The Prostate Cancer Center's laboratory research focuses on understanding the biology of prostate cancer to develop new drugs and treatments for prostate cancer. This research includes animal models of human prostate cancer in the laboratory and testing new drugs that will go into prostate cancer clinical trials, helping cancer patients as quickly as possible.
The Urologic-Oncology Research Program also focuses on basic science and translational research in prostate, kidney and bladder cancers.
Another focus of the Prostate Cancer Center research involves the use of gene chip analysis of prostate cancers. The development of the gene chip represents one of the most advanced developments in the area of biotechnology and is greatly enhancing prostate cancer research. This technology affords the ability to screen cell samples for gene expression (to determine which genes are turned "on" or "off") from among 95 percent of the expressed human genome in a relatively short period of time. By applying cancer cell samples to a gene chip, it becomes possible to screen a large number of relevant biochemical pathways for on and off switches. Use of this technology produces a massive acceleration of data acquisition, as thousands of genes may be screened in the timeframe of one experiment.
The Louis Warschaw Prostate Cancer Research Center's lab has been using gene chips to examine gene expression in human prostate samples from patients after prostatectomy, as well as in the xenograft models. In addition, the LWPCC lab is studying human prostate tumors in the laboratory and their response to standard and novel treatment regimens.
The Louis Warschaw Prostate Cancer Research Center has recently created the Clinical Outcomes Program to incorporate proteome and genome data together with machine learning algorithms to predict outcome of patients to therapeutic interpretation. This project includes a newly acquired fourier mass spectrometer and supercomputers.

Work order:
Answer these questions using the prostate cancer research text.
1. Which three cancers does the Urologic-Oncology Research Program study?
2. What percentage of the expressed human genome can a gene chip screen for gene expression?
3. What newly acquired instrument does the Clinical Outcomes Program include besides supercomputers?

Record excerpts:

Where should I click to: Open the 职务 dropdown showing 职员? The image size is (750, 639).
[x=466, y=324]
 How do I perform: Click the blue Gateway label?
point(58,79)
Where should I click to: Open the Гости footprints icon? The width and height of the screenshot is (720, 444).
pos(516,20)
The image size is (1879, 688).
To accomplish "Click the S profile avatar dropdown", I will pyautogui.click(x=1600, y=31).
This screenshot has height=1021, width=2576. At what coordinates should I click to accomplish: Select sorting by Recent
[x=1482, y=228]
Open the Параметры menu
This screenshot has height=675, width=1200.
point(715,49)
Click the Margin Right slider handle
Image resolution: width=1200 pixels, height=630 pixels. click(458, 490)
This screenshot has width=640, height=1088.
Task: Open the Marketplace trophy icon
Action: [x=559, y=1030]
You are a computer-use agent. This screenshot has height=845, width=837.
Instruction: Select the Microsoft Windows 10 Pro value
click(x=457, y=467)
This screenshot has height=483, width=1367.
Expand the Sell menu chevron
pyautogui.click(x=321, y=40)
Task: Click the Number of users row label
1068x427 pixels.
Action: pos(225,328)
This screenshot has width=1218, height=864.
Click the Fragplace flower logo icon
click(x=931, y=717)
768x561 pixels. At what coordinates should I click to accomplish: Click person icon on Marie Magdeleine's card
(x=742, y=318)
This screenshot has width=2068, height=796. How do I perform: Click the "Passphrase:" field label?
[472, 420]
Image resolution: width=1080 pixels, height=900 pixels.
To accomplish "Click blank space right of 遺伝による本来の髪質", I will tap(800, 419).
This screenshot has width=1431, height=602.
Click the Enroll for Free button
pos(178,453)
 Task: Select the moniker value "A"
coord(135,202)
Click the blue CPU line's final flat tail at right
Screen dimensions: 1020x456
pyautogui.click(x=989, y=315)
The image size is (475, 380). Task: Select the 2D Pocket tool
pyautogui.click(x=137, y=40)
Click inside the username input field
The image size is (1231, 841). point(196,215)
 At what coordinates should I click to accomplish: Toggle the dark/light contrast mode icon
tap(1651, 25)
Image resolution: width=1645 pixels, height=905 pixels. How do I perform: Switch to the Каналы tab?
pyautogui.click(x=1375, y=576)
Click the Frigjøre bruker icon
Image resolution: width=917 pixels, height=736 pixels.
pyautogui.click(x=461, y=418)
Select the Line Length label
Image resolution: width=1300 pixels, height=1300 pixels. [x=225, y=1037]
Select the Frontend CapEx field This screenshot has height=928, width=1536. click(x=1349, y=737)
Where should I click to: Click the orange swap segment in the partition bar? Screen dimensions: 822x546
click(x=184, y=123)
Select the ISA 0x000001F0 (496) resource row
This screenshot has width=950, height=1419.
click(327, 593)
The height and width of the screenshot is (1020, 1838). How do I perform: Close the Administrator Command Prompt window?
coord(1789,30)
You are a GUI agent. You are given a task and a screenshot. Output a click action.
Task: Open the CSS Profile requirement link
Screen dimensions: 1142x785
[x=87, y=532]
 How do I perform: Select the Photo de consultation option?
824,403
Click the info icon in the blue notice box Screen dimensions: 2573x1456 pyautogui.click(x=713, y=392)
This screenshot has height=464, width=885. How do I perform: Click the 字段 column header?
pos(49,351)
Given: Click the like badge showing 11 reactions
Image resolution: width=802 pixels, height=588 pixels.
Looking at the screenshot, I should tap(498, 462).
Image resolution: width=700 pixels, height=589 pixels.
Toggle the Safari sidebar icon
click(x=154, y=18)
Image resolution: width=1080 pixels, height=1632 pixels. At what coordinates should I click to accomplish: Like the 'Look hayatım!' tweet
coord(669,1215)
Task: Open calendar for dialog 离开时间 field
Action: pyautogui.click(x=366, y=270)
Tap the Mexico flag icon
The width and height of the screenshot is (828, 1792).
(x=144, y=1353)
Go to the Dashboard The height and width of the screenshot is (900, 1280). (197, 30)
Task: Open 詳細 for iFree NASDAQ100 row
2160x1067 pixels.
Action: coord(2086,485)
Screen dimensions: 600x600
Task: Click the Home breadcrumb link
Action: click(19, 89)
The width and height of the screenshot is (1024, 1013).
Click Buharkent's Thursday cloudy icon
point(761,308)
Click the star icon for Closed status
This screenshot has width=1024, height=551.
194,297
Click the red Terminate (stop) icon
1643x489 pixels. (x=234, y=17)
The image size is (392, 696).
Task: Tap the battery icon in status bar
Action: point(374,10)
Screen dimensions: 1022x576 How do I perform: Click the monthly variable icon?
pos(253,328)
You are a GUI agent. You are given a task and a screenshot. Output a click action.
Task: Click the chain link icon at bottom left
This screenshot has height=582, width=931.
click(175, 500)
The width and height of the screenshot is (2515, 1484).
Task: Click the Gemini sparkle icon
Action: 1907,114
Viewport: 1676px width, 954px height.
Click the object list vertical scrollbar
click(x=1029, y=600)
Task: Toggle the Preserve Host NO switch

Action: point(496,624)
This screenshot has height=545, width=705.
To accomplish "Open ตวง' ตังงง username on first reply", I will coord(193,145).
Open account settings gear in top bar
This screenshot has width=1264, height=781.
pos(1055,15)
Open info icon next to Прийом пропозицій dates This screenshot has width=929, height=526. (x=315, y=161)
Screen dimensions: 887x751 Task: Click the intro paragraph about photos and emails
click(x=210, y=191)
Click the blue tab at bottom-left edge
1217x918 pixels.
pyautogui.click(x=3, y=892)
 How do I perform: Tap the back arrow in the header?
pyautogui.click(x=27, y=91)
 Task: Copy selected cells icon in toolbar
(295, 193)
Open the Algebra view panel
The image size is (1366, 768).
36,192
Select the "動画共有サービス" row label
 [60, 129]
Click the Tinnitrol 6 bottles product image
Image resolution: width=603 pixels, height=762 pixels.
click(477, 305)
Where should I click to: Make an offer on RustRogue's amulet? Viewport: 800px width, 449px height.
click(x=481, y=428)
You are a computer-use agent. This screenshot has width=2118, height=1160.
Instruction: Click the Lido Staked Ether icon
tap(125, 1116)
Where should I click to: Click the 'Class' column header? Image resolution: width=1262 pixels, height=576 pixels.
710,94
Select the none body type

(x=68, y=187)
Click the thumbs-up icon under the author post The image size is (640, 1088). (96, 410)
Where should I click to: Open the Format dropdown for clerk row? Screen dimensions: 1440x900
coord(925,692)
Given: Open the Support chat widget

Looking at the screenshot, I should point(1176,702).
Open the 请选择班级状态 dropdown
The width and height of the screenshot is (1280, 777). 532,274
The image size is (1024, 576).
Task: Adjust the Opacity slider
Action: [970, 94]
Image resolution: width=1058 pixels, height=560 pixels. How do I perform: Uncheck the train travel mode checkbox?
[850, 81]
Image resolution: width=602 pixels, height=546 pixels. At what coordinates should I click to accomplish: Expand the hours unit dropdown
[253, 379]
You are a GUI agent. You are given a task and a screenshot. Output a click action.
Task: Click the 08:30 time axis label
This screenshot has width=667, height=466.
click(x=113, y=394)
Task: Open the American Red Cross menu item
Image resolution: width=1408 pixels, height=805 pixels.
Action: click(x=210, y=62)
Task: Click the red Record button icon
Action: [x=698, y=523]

Final answer:
1. Prostate, kidney and bladder cancers.
2. 95 percent.
3. A fourier mass spectrometer.